I'm going through an exercise of getting a better understanding of what our clients are doing with their databases. It's led me to a number of very surprising practises, some of which I understand the impact, some of which I don't. This is one of the latter.
My main concern is similar to Tom's -- any number of things might result in the target being far behind the source. So if you are not monitoring that and making sure that they stay connected and reasonably in sync then you could be putting production data at risk.
It would also be nice if you could roll forward after image files from the source against a backup made from the target but the last time I looked into it that isn't actually possible :( Without that kind of capability you lose a layer of "belt and braces" redundant recovery capability. And I like having as many different ways to recover as possible.
I too would be curious to know what the specifics of the perceived performance impact on the source are. Aside from the impact that it will certainly have on the local disk another possibility is that there is, perhaps, a very large bi file. Depending on what release you are on that could be painful to deal with.
Thanks chaps. I've been in touch with the customer. They're pretty savvy in a lot of ways which is good. They've had a Progress consultant in who has advised on the strategy. Their backup script apparently checks a couple of high use tables for the latest record in source and target and only backs up once the two match. A bit risky, but not as bad as blindly going in.
I'm not sure what the performance issues were, he didn't say, but I highly suspect it's the issue in Windows where the backup takes longer if the target file already exists. Oh, that and the -Bp issue.

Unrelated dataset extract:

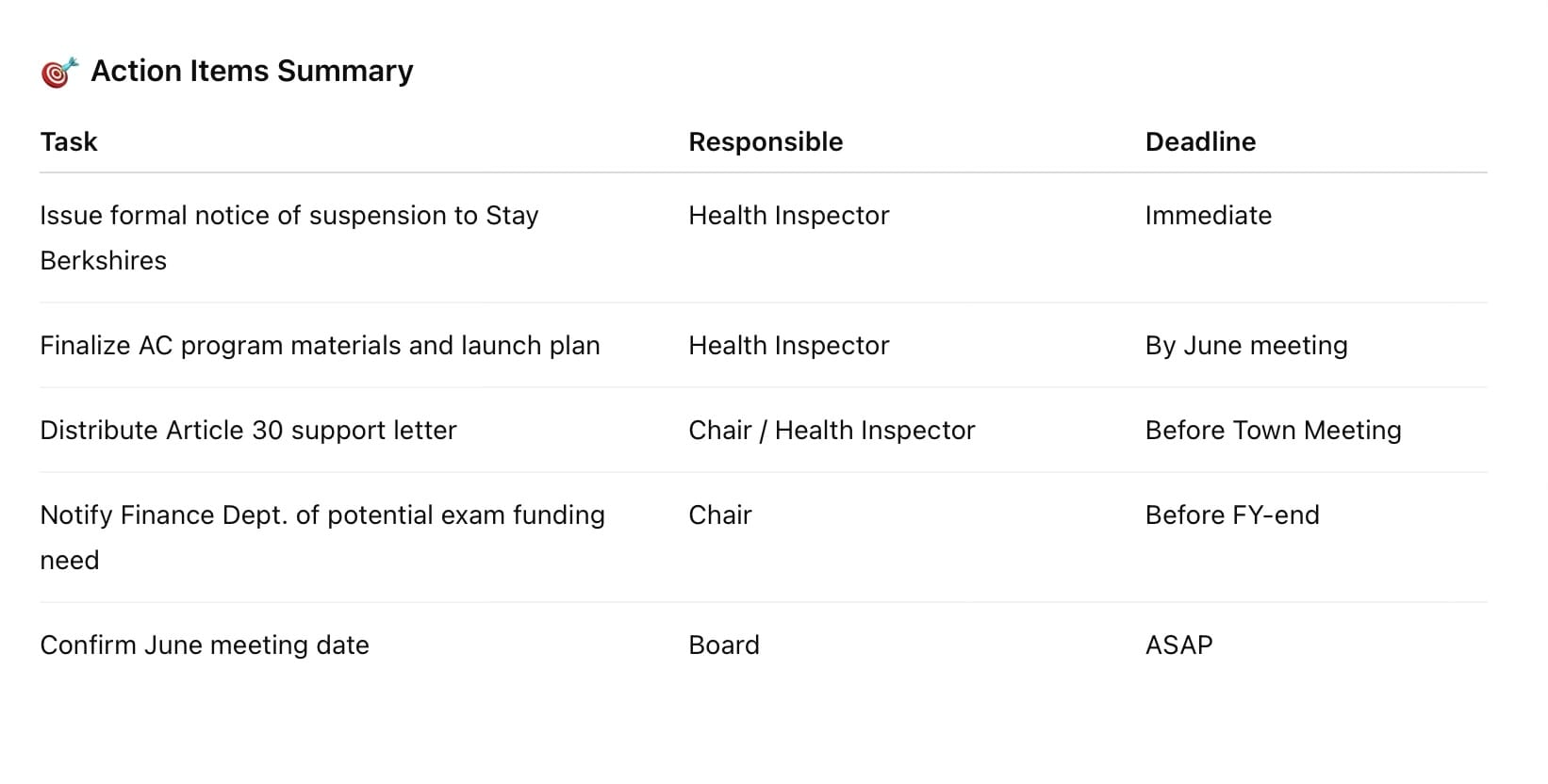Click the dart target emoji icon
This screenshot has height=784, width=1548.
[x=58, y=72]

I've explained the approach and the improvements seen at other sites and await his reply. He agrees with Tom B that trying to work out how to apply AI to a replica backup in the heat of the moment is probably not a good idea and one they should at least attempt to do. He has a KB article on the issue which certainly helps the cause for avoiding it! knowledgebase.progress.com/.../000038993
> Their backup script apparently checks a couple of high use tables for the latest record in source and target
Would it be better to check the last TRID?
It's sad that probkup and prorest do not report the last TRID for db's snapshot though it's stored in the backup's header (and, of course, in the master block).

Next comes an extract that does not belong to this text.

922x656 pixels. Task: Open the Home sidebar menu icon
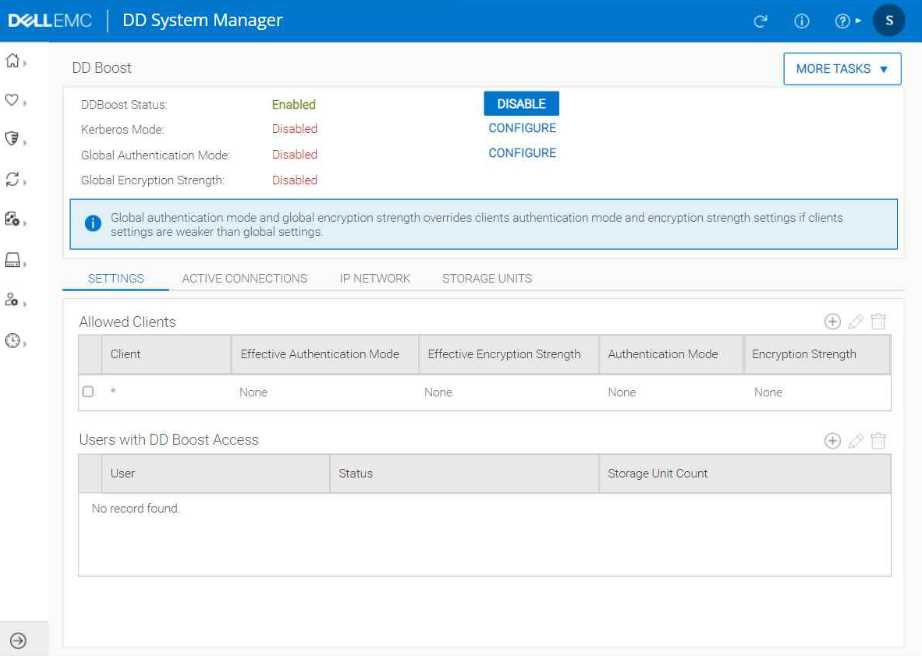pos(13,62)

I'm sure that would be better. It's not my script though and I don't have the authority to change it, unfortunately. I can only advise.
Ideally I want to get them back to backing up the primary. So I'm trying to understand what the issues were.
Interesting how a story unfolds. It turns out the reason for the switch of backup strategy is down to the fact that there's not much disk space left on the source server. Further investigation shows they have 250GB of AI files. Their AI was set up before we had anyone familiar with the AI Archiver, and is a batch job that switches the AI and then copies the full ones off somewhere. I'm guessing it works ok, except they have fixed AI extents and so 2.5 days of AI files is rather a lot of wasted space.
Switching them to use the AI Archiver, and switching the backups back to source should be a trivial job once they are convinced!
if someone is using fixed ai extents and not using the AI Archiver... There is an option to extract the data from the AI extent rather than copy the entire extent. So if you have a 500mb AI extent with 12mb of data in it, you only archive 12mb of data vs 500mb.